Zusammenfassung
Aus den absoluten Angaben des buchhalterischen Jahresabschlusses lassen sich der Erfolg und das Wirtschaften eines Unternehmens nicht umfassend erkennen und beurteilen. Erst wenn bestimmte Daten und Zahlen aufbereitet und zueinander in Beziehung gesetzt werden, ist eine fundierte und vollständige Information unterschiedlicher Adressaten möglich. Mit dieser zweckgerichteten Auswertung des Jahresabschlusses beschäftigt sich die Bilanzanalyse. Neben Bilanz und Gewinn- und Verlustrechnung werden bei größeren Kapitalgesellschaften auch Anhang und Lagebericht analysiert. Die Bilanzanalyse wird auch als Bilanzkritik, Bilanzprüfung oder Bilanzbeurteilung bezeichnet. Der Beitrag dient vor allem dem Einstieg und verschafft einen Überblick.
1 Aufgaben und Ziele der Bilanzanalyse
Aufgabe der Bilanzanalyse (BA) ist es, aus den verfügbaren Zahlen und Daten des Jahresabschlusses eines Unternehmens zusätzliche Informationen zur Analyse und Bewertung der Leistungsfähigkeit eines Unternehmens zu generieren.
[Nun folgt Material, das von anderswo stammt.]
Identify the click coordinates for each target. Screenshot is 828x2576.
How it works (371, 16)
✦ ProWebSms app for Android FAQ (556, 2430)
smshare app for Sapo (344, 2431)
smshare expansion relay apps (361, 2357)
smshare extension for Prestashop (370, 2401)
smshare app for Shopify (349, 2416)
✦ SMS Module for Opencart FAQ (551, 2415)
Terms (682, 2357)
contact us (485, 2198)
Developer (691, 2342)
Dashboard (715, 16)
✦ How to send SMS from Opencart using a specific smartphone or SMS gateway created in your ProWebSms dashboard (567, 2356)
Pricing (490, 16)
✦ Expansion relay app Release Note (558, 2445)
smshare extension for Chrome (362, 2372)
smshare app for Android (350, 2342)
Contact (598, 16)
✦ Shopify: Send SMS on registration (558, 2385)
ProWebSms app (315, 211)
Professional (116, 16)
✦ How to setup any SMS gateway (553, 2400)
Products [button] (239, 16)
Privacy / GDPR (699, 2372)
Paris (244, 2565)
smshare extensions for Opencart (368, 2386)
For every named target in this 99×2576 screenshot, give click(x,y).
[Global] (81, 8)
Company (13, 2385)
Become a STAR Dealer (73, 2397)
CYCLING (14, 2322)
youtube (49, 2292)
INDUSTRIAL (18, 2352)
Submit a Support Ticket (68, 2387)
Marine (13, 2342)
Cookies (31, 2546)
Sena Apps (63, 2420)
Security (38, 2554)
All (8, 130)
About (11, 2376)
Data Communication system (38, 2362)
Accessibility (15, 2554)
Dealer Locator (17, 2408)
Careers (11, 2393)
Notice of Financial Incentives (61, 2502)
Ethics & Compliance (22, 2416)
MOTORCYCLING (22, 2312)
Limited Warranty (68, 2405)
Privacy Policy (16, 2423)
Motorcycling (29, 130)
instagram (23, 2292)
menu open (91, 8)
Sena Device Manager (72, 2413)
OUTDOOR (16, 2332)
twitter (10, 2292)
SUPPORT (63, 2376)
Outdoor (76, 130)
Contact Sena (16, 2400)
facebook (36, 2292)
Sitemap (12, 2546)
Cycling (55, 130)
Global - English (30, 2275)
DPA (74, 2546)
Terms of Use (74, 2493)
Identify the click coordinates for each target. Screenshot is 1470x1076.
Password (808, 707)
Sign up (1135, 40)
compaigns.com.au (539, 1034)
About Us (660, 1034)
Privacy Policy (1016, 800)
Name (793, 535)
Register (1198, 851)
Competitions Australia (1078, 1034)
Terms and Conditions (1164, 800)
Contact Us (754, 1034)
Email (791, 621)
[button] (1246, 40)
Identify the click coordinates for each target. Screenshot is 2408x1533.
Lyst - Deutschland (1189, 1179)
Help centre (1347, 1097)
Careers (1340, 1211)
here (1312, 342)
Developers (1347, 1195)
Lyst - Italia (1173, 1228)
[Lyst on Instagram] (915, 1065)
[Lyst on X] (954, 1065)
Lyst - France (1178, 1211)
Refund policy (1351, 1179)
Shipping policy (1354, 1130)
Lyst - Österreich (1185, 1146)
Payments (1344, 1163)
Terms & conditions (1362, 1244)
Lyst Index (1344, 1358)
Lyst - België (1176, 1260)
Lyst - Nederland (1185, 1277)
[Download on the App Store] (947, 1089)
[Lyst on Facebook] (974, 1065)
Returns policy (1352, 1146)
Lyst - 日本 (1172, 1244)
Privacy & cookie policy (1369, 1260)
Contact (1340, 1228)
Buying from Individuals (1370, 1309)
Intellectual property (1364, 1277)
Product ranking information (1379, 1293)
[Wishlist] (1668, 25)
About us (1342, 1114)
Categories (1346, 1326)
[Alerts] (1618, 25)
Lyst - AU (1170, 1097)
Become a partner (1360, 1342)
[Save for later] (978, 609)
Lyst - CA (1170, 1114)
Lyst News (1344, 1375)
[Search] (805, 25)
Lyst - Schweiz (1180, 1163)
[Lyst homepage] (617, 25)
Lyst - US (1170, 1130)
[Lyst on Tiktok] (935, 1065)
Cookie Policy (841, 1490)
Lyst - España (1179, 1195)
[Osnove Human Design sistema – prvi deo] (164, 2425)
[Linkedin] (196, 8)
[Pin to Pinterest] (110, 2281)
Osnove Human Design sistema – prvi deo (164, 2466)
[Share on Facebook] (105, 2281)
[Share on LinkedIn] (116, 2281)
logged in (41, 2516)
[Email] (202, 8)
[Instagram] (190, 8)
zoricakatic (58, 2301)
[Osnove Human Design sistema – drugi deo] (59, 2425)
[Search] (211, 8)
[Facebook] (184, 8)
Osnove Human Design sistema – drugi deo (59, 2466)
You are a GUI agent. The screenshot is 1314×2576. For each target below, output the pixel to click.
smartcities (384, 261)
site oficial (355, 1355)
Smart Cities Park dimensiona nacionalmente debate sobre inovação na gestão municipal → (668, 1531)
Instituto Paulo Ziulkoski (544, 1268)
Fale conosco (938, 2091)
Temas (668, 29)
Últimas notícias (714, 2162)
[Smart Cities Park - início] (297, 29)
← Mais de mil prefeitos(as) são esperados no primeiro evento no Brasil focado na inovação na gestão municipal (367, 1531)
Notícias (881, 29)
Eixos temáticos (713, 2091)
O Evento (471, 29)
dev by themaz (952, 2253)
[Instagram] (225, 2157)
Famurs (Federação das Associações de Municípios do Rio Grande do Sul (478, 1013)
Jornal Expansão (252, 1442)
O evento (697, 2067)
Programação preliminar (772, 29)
Ziel ist die Beurteilung der gegenwärtigen und die Prognose der zukünftigen wirtschaftlichen Lage und Entwicklung des betrachteten Unternehmens für interessierte Dritte wie
- Geschäftsführung und Führungskräfte,
- Aktionäre,
- Kreditgeber,
- Aufsichtsbehörden,
- Wirtschaftsprüfer,
- Arbeitnehmer und Gewerkschaften,
- Lieferanten,
- Kunden oder
- andere Geschäfts- und Kooperationspartner, z. B. Entwicklungslabors oder Universitäten.
Besondere Bedeutung hat die Bilanzanalyse, wenn es um Bonitätsbewertungen, Kreditverhandlungen, Finanzanalysen, den Abschluss von Kunden- und Lieferantenverträgen oder um bevorstehende Firmenkäufe oder Börsengänge geht.
2 Dominanz der externen Bilanzanalyse
Es wird zwischen der externen und internen Bilanzanalyse unterschieden, wobei die interne Bilanzanalyse eine umfassende Betriebs- und Unternehmensanalyse darstellt. Es kann auf eine Vielzahl zusätzlicher Informationen aus dem Unternehmen zurückgegriffen werden, die dem externen Betrachter nicht zur Verfügung stehen, etwa zur Auftragsentwicklung, den exakten Auswirkungen geplanter, aber nicht im Abschluss dargestellter Geschäftsfälle (z. B. Investitionen) oder zum genauen Stand von Produktentwicklungen und -markteinführungen. Unter Bilanzanalyse im Allgemeinen wird daher die externe Analyse verstanden und sie ist die Grundlage der weiteren Ausführungen. Hauptinformationsquelle für die externe Bilanzanalyse ist der Jahresabschluss, der nach § 242 Abs. 3 HGB neben der Bilanz die Gewinn- und Verlustrechnung umfasst; bei Kapitalgesellschaften kommen noch Anhang und Lagebericht hinzu.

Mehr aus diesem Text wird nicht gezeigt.